The Straits Times says

Writing on the wall for low-tech builders

The construction sector has long been associated with the sweat, mud and grime of taxing physical work. It's little wonder, therefore, that it has failed to draw locals who like to work with their hands and get satisfaction from building, but not under Stone Age conditions. Proper tools and materials, safe operating procedures and inventive fabrication methods could attract more to the sector. Greater reliance on skilled workers and modern technology would certainly lead to far better results. Costs would be higher, of course, but the results would gleam, and building systems would function efficiently and perhaps reflect many green features. But the construction sector has instead seen a race to the bottom, fed by the availability of cheap foreign labour. Consequently it has yet to join the upward trajectory which almost every other economic sector has embarked on.

Now there is hope that transformation is on the way.
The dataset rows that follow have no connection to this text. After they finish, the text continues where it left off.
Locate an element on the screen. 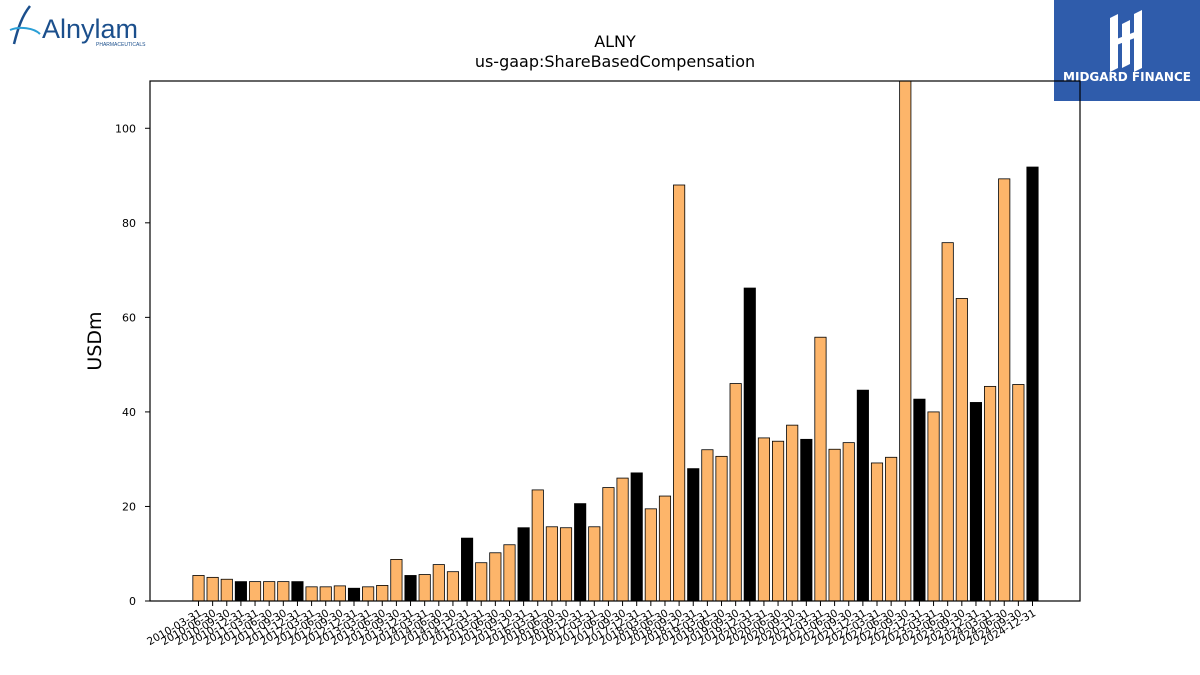 The width and height of the screenshot is (1200, 675). y-tick-label-20: 20 is located at coordinates (129, 506).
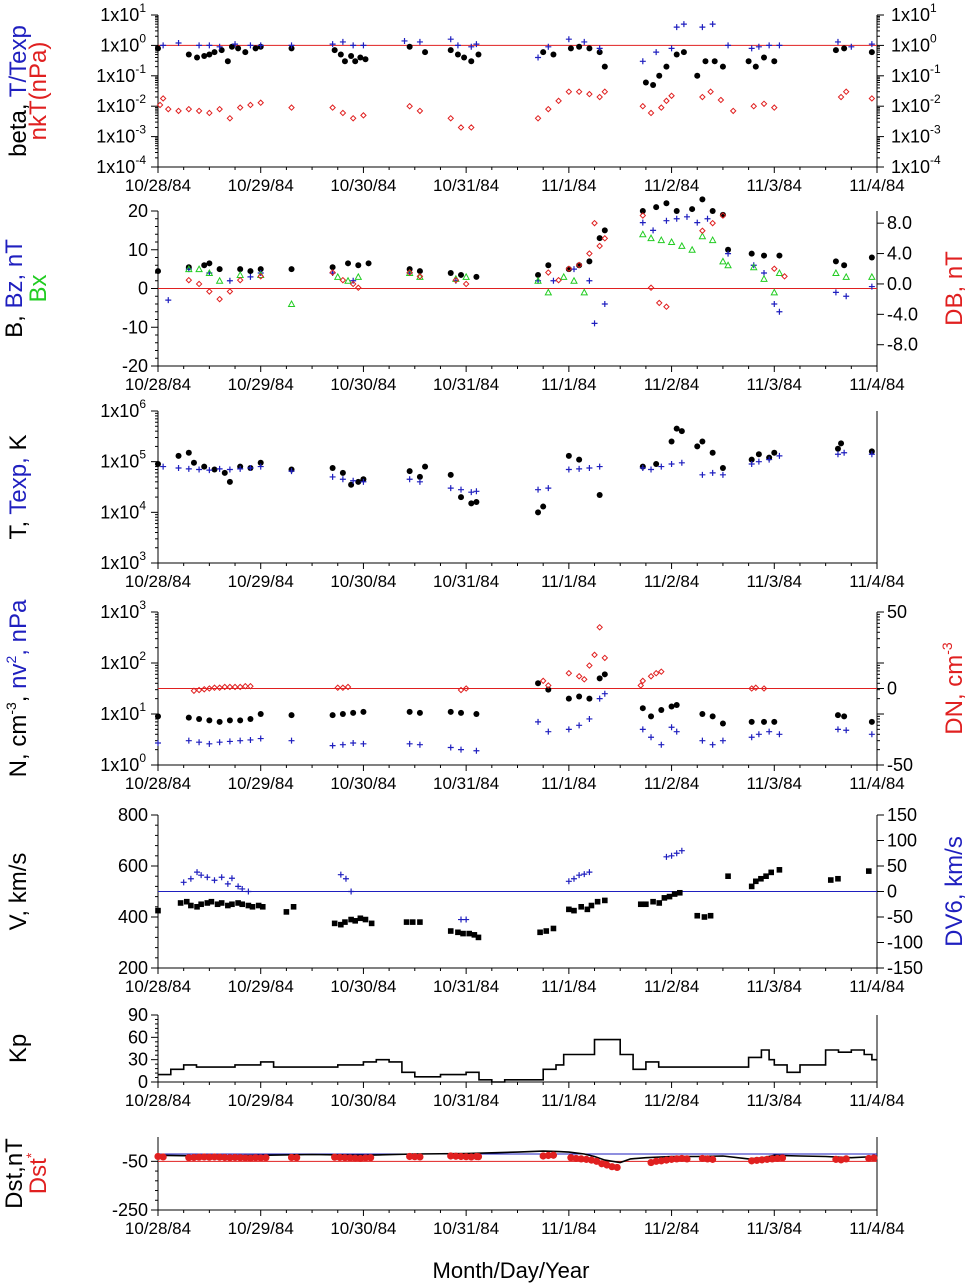 Image resolution: width=976 pixels, height=1285 pixels. What do you see at coordinates (133, 968) in the screenshot?
I see `y-tick-label: 200` at bounding box center [133, 968].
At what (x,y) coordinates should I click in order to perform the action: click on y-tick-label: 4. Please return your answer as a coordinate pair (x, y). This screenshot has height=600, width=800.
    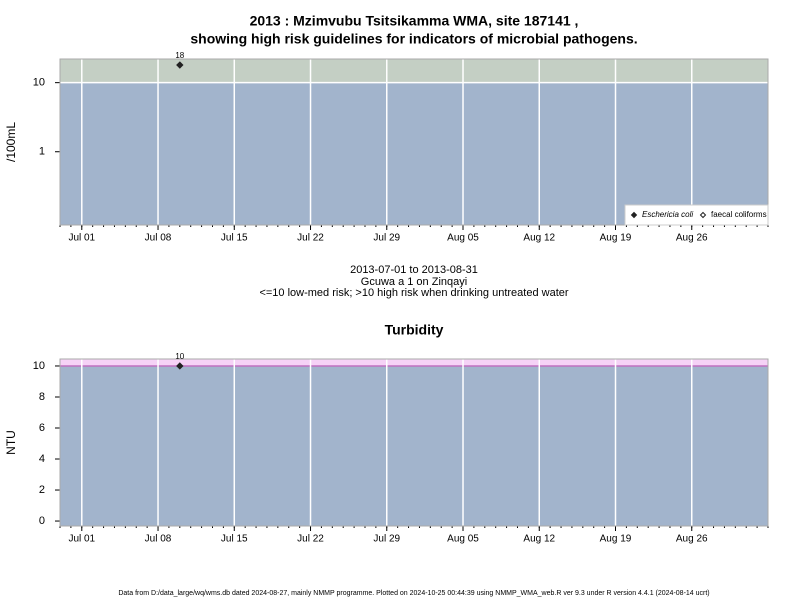
    Looking at the image, I should click on (42, 459).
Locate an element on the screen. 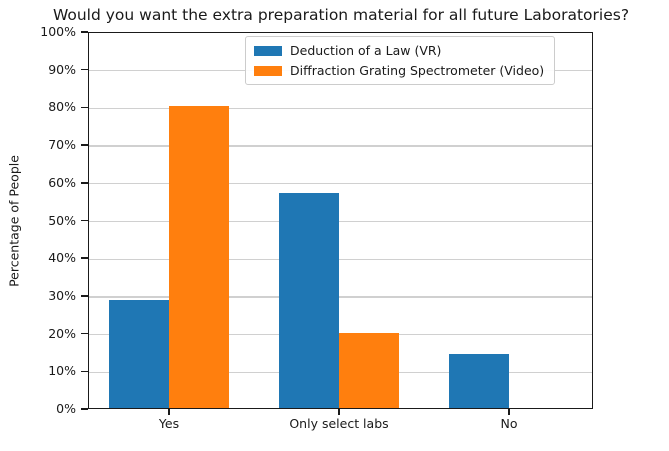 The image size is (669, 451). y-tick-label: 70% is located at coordinates (62, 145).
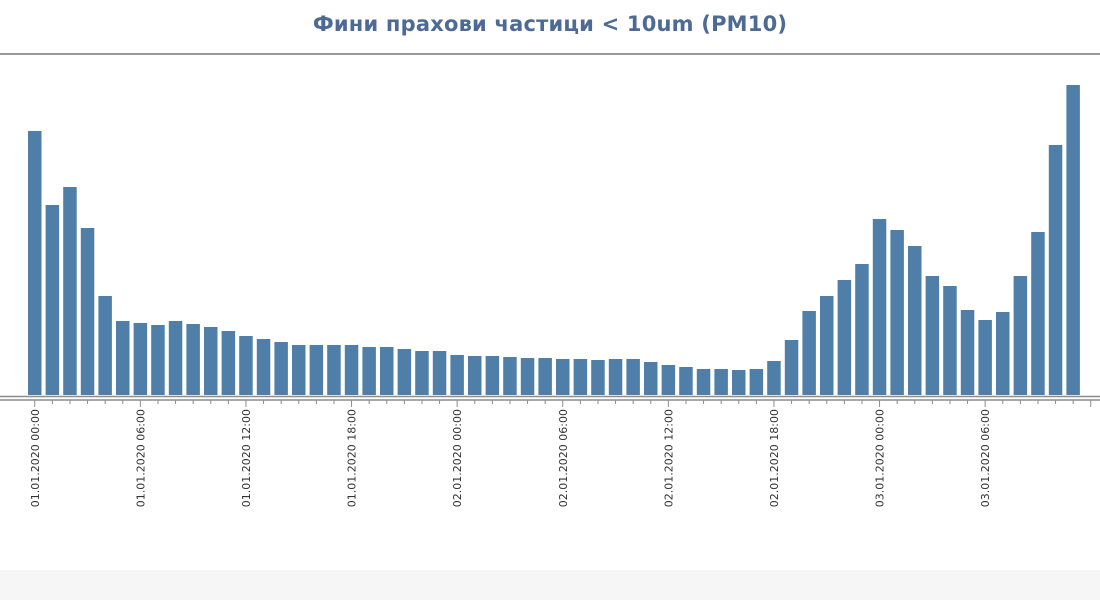 This screenshot has width=1100, height=600. I want to click on x-tick-label: 02.01.2020 12:00, so click(668, 458).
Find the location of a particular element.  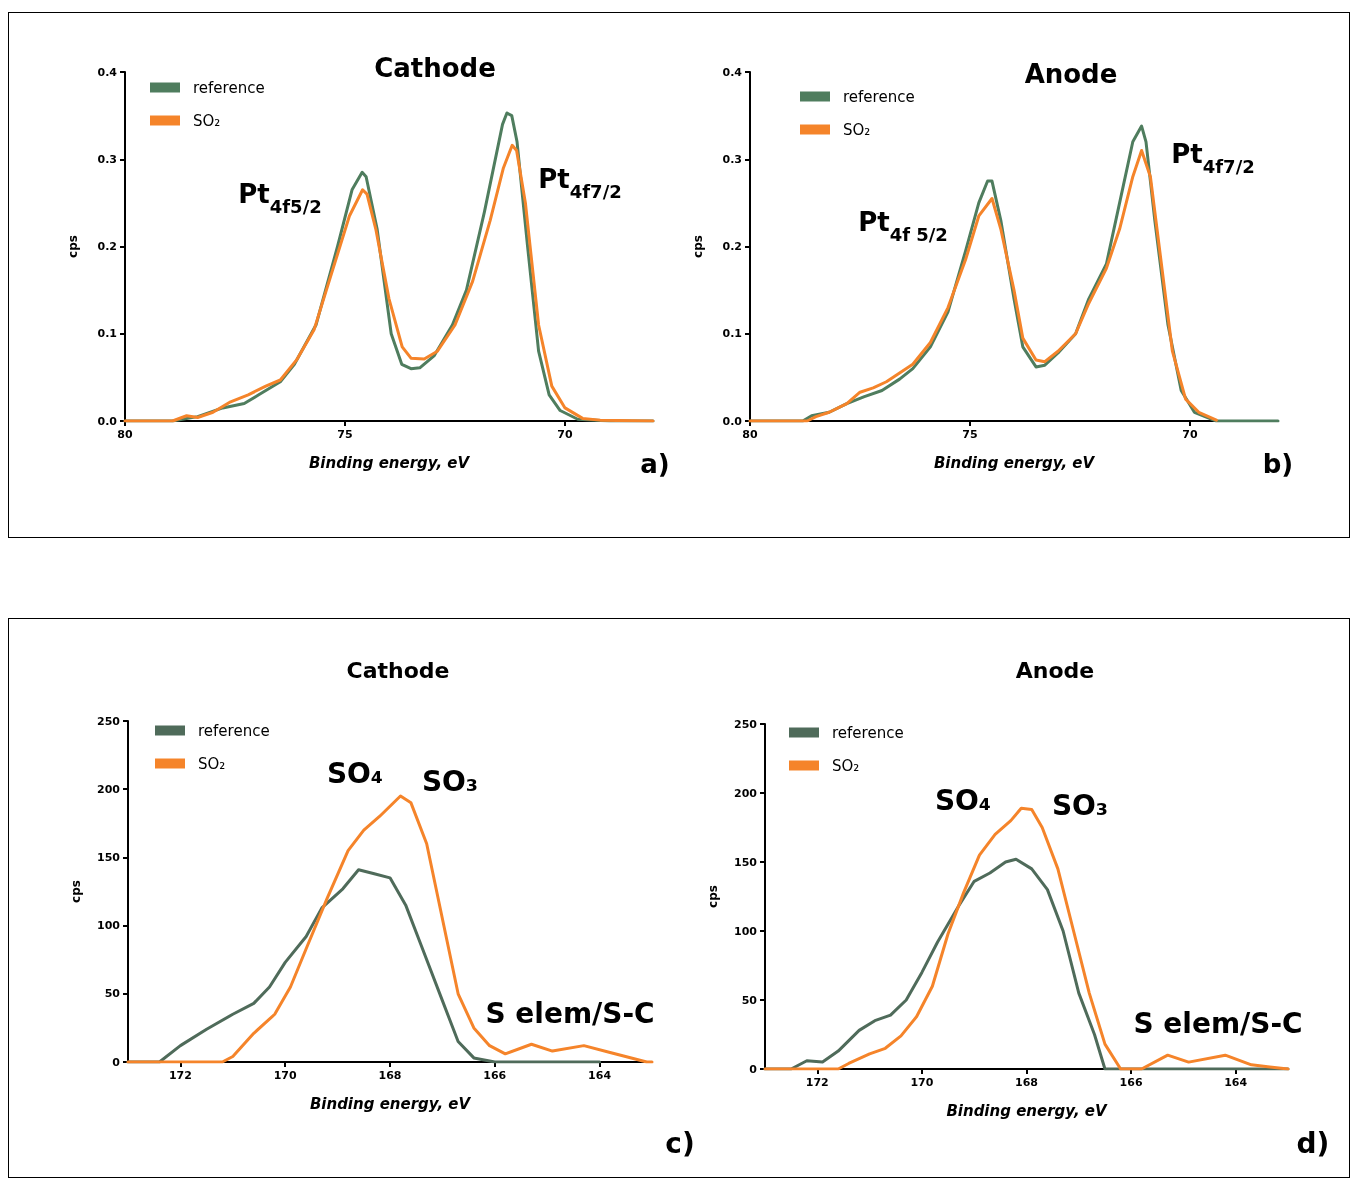

text: b) is located at coordinates (1278, 464).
Singaporeans joining the building and construction industry can soon expect to be involved with digital design and cutting-edge technology which prioritises productivity and innovation over manual work. The target is to have 80,000 personnel, trained in such technology, to enter the industry by 2025, up from the 32,600 trained in these areas currently. Achieving the higher numbers would represent one of the triumphs of the newly launched Construction Industry Transformation Map. The infrastructure of tomorrow will depend on the advanced skills of a new breed of builders.

While skilled local labour plays a vanguard role in the industry, progress will also hinge on the employment of more productive construction methods. Here, the focus has fallen on Design for Manufacturing and Assembly. This construction method seeks to enhance productivity by moving work which was traditionally done onsite to an offsite factory environment. The goal is for adoption of the method in 40 per cent of all projects by 2020. Digitisation of construction processes is being planned in such a way as to help smaller firms, which might not be able to develop software.

Competition is natural in any industry, but commercial collaboration is critical to the future of an industry that builds Singapore's physical infrastructure. Firms that can work well together stand to also benefit immensely from geo-economic developments, such as China's Belt and Road Initiative, whose transformative path passes through South-east Asia.

The construction industry must latch on to those opportunities. There will be pressure on costs and the need to raise finance in the short term, but challenges created by necessary forces of change can be met. Raising productivity levels in this sector will make the difference between lingering in a departing past and lunging towards an innovative future.